_Records shown_
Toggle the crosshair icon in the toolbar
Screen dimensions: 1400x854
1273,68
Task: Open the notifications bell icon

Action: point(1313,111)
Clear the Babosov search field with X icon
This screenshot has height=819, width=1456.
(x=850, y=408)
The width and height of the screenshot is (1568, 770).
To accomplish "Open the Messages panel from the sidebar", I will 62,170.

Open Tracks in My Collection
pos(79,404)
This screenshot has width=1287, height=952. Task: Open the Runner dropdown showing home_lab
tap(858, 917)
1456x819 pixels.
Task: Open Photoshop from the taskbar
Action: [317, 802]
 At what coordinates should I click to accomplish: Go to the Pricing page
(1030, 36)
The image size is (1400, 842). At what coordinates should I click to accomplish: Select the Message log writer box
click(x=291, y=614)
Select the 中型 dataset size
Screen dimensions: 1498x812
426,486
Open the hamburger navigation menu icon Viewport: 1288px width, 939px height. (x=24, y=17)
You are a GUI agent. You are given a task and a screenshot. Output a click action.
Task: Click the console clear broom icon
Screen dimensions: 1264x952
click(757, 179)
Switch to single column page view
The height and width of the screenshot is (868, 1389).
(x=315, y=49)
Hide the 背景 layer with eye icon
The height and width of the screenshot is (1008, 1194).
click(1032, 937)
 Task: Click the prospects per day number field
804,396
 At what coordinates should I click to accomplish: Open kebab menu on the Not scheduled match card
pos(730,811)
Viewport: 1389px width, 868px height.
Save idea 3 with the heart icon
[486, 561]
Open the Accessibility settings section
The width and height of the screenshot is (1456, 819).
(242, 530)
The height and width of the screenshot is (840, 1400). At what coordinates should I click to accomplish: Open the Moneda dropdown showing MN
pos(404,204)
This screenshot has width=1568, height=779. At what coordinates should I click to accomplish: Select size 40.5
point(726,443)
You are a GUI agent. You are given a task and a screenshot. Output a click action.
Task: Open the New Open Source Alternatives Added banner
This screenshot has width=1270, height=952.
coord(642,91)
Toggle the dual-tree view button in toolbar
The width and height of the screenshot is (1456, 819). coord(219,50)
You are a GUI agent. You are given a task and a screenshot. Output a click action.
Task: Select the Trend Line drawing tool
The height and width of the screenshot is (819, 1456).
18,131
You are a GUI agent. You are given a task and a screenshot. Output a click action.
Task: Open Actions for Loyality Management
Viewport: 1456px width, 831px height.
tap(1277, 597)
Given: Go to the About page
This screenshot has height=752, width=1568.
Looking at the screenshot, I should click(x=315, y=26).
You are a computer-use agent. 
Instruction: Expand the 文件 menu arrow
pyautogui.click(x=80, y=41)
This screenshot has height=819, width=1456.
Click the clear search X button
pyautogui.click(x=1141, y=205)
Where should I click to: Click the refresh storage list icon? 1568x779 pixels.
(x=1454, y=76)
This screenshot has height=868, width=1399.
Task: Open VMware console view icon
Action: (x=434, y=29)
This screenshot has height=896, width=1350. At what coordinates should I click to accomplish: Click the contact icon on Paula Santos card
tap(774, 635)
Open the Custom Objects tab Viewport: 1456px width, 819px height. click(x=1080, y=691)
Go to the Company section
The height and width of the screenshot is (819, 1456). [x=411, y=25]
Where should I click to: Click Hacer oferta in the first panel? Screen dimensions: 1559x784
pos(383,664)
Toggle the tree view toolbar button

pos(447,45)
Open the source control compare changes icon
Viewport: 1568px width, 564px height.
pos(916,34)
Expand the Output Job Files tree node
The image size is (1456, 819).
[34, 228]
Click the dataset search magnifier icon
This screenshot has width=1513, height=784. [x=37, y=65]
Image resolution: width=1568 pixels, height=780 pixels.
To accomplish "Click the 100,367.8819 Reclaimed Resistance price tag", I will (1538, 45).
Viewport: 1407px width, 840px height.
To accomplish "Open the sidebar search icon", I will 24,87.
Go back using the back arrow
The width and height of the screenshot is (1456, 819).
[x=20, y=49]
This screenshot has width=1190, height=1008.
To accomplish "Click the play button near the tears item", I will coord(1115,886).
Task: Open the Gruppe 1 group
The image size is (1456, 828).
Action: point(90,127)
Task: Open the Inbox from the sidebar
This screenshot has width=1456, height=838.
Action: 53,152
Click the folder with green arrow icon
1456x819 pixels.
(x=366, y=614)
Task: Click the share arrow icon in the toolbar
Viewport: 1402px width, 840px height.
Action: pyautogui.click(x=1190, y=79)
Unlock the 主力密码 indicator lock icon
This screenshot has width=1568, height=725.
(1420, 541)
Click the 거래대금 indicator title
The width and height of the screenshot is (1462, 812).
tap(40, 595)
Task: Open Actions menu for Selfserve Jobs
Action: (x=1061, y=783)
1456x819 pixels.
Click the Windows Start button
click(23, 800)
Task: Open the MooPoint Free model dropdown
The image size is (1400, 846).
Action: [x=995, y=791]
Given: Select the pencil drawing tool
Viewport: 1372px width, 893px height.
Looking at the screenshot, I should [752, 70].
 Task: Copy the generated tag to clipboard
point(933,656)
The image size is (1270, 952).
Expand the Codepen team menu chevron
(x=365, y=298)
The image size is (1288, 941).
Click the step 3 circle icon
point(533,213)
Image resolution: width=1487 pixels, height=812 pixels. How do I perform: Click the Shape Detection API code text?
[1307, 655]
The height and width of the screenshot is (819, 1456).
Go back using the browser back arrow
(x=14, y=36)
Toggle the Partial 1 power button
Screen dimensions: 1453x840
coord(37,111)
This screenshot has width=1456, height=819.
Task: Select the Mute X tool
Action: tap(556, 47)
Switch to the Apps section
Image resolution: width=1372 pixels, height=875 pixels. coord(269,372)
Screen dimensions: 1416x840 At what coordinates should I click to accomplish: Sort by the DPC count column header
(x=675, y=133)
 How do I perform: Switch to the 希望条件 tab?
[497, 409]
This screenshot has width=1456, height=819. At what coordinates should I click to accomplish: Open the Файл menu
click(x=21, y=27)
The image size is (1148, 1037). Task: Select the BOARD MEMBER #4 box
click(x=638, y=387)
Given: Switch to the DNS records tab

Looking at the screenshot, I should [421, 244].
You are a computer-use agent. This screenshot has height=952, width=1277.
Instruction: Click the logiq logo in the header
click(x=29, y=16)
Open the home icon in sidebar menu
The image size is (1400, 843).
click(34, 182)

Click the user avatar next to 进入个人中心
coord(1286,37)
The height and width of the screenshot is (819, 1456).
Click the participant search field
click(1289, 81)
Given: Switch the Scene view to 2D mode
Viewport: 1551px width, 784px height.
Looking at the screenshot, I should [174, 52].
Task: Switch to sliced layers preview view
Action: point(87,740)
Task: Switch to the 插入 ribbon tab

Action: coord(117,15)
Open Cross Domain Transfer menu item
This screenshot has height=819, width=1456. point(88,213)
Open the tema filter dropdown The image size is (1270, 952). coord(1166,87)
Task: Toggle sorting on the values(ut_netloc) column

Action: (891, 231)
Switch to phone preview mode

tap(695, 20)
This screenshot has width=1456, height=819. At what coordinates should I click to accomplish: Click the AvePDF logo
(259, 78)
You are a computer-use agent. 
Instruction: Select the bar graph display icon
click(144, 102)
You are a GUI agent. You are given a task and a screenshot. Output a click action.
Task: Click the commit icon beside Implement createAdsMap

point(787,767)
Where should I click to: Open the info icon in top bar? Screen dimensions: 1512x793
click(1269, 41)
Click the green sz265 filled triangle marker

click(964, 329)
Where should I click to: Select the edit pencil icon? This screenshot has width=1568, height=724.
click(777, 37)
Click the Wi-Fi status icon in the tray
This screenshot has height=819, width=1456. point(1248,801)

_Problem statement_
Reproduce the material exactly. Every line must match.

_Exercise response_
Toggle the crosshair icon in the toolbar
Screen dimensions: 1400x854
1273,68
Task: Open the notifications bell icon

Action: point(1313,111)
Clear the Babosov search field with X icon
This screenshot has height=819, width=1456.
(x=850, y=408)
The width and height of the screenshot is (1568, 770).
To accomplish "Open the Messages panel from the sidebar", I will 62,170.

Open Tracks in My Collection
pos(79,404)
This screenshot has width=1287, height=952. Task: Open the Runner dropdown showing home_lab
tap(858, 917)
1456x819 pixels.
Task: Open Photoshop from the taskbar
Action: [317, 802]
 At what coordinates should I click to accomplish: Go to the Pricing page
(1030, 36)
The image size is (1400, 842). At what coordinates should I click to accomplish: Select the Message log writer box
click(x=291, y=614)
Select the 中型 dataset size
Screen dimensions: 1498x812
426,486
Open the hamburger navigation menu icon Viewport: 1288px width, 939px height. (x=24, y=17)
You are a GUI agent. You are given a task and a screenshot. Output a click action.
Task: Click the console clear broom icon
Screen dimensions: 1264x952
click(757, 179)
Switch to single column page view
The height and width of the screenshot is (868, 1389).
(x=315, y=49)
Hide the 背景 layer with eye icon
The height and width of the screenshot is (1008, 1194).
click(1032, 937)
 Task: Click the prospects per day number field
804,396
 At what coordinates should I click to accomplish: Open kebab menu on the Not scheduled match card
pos(730,811)
Viewport: 1389px width, 868px height.
Save idea 3 with the heart icon
[486, 561]
Open the Accessibility settings section
The width and height of the screenshot is (1456, 819).
(242, 530)
The height and width of the screenshot is (840, 1400). At what coordinates should I click to accomplish: Open the Moneda dropdown showing MN
pos(404,204)
This screenshot has width=1568, height=779. At what coordinates should I click to accomplish: Select size 40.5
point(726,443)
You are a GUI agent. You are given a task and a screenshot. Output a click action.
Task: Open the New Open Source Alternatives Added banner
This screenshot has width=1270, height=952.
coord(642,91)
Toggle the dual-tree view button in toolbar
The width and height of the screenshot is (1456, 819). coord(219,50)
You are a GUI agent. You are given a task and a screenshot. Output a click action.
Task: Select the Trend Line drawing tool
The height and width of the screenshot is (819, 1456).
18,131
You are a GUI agent. You are given a task and a screenshot. Output a click action.
Task: Open Actions for Loyality Management
Viewport: 1456px width, 831px height.
tap(1277, 597)
Given: Go to the About page
This screenshot has height=752, width=1568.
Looking at the screenshot, I should click(x=315, y=26).
You are a computer-use agent. 
Instruction: Expand the 文件 menu arrow
pyautogui.click(x=80, y=41)
This screenshot has height=819, width=1456.
Click the clear search X button
pyautogui.click(x=1141, y=205)
Where should I click to: Click the refresh storage list icon? 1568x779 pixels.
(x=1454, y=76)
This screenshot has height=868, width=1399.
Task: Open VMware console view icon
Action: (x=434, y=29)
This screenshot has height=896, width=1350. At what coordinates should I click to accomplish: Click the contact icon on Paula Santos card
tap(774, 635)
Open the Custom Objects tab Viewport: 1456px width, 819px height. click(x=1080, y=691)
Go to the Company section
The height and width of the screenshot is (819, 1456). [x=411, y=25]
Where should I click to: Click Hacer oferta in the first panel? Screen dimensions: 1559x784
pos(383,664)
Toggle the tree view toolbar button

pos(447,45)
Open the source control compare changes icon
Viewport: 1568px width, 564px height.
pos(916,34)
Expand the Output Job Files tree node
The image size is (1456, 819).
[34, 228]
Click the dataset search magnifier icon
This screenshot has width=1513, height=784. [x=37, y=65]
Image resolution: width=1568 pixels, height=780 pixels.
To accomplish "Click the 100,367.8819 Reclaimed Resistance price tag", I will (1538, 45).
Viewport: 1407px width, 840px height.
To accomplish "Open the sidebar search icon", I will 24,87.
Go back using the back arrow
The width and height of the screenshot is (1456, 819).
[x=20, y=49]
This screenshot has width=1190, height=1008.
To accomplish "Click the play button near the tears item", I will coord(1115,886).
Task: Open the Gruppe 1 group
The image size is (1456, 828).
Action: point(90,127)
Task: Open the Inbox from the sidebar
This screenshot has width=1456, height=838.
Action: 53,152
Click the folder with green arrow icon
1456x819 pixels.
(x=366, y=614)
Task: Click the share arrow icon in the toolbar
Viewport: 1402px width, 840px height.
Action: pyautogui.click(x=1190, y=79)
Unlock the 主力密码 indicator lock icon
This screenshot has width=1568, height=725.
(1420, 541)
Click the 거래대금 indicator title
The width and height of the screenshot is (1462, 812).
tap(40, 595)
Task: Open Actions menu for Selfserve Jobs
Action: (x=1061, y=783)
1456x819 pixels.
Click the Windows Start button
click(23, 800)
Task: Open the MooPoint Free model dropdown
The image size is (1400, 846).
Action: [x=995, y=791]
Given: Select the pencil drawing tool
Viewport: 1372px width, 893px height.
Looking at the screenshot, I should [752, 70].
 Task: Copy the generated tag to clipboard
point(933,656)
The image size is (1270, 952).
Expand the Codepen team menu chevron
(x=365, y=298)
The image size is (1288, 941).
Click the step 3 circle icon
point(533,213)
Image resolution: width=1487 pixels, height=812 pixels. How do I perform: Click the Shape Detection API code text?
[1307, 655]
The height and width of the screenshot is (819, 1456).
Go back using the browser back arrow
(x=14, y=36)
Toggle the Partial 1 power button
Screen dimensions: 1453x840
coord(37,111)
This screenshot has width=1456, height=819.
Task: Select the Mute X tool
Action: tap(556, 47)
Switch to the Apps section
Image resolution: width=1372 pixels, height=875 pixels. coord(269,372)
Screen dimensions: 1416x840 At what coordinates should I click to accomplish: Sort by the DPC count column header
(x=675, y=133)
 How do I perform: Switch to the 希望条件 tab?
[497, 409]
This screenshot has width=1456, height=819. At what coordinates should I click to accomplish: Open the Файл menu
click(x=21, y=27)
The image size is (1148, 1037). Task: Select the BOARD MEMBER #4 box
click(x=638, y=387)
Given: Switch to the DNS records tab

Looking at the screenshot, I should [421, 244].
You are a computer-use agent. This screenshot has height=952, width=1277.
Instruction: Click the logiq logo in the header
click(x=29, y=16)
Open the home icon in sidebar menu
The image size is (1400, 843).
click(34, 182)

Click the user avatar next to 进入个人中心
coord(1286,37)
The height and width of the screenshot is (819, 1456).
Click the participant search field
click(1289, 81)
Given: Switch the Scene view to 2D mode
Viewport: 1551px width, 784px height.
Looking at the screenshot, I should [174, 52].
Task: Switch to sliced layers preview view
Action: point(87,740)
Task: Switch to the 插入 ribbon tab

Action: coord(117,15)
Open Cross Domain Transfer menu item
This screenshot has height=819, width=1456. point(88,213)
Open the tema filter dropdown The image size is (1270, 952). coord(1166,87)
Task: Toggle sorting on the values(ut_netloc) column

Action: (891, 231)
Switch to phone preview mode

tap(695, 20)
This screenshot has width=1456, height=819. At what coordinates should I click to accomplish: Click the AvePDF logo
(259, 78)
You are a computer-use agent. 
Instruction: Select the bar graph display icon
click(144, 102)
You are a GUI agent. You are given a task and a screenshot. Output a click action.
Task: Click the commit icon beside Implement createAdsMap

point(787,767)
Where should I click to: Open the info icon in top bar? Screen dimensions: 1512x793
click(1269, 41)
Click the green sz265 filled triangle marker

click(964, 329)
Where should I click to: Select the edit pencil icon? This screenshot has width=1568, height=724.
click(777, 37)
Click the Wi-Fi status icon in the tray
This screenshot has height=819, width=1456. point(1248,801)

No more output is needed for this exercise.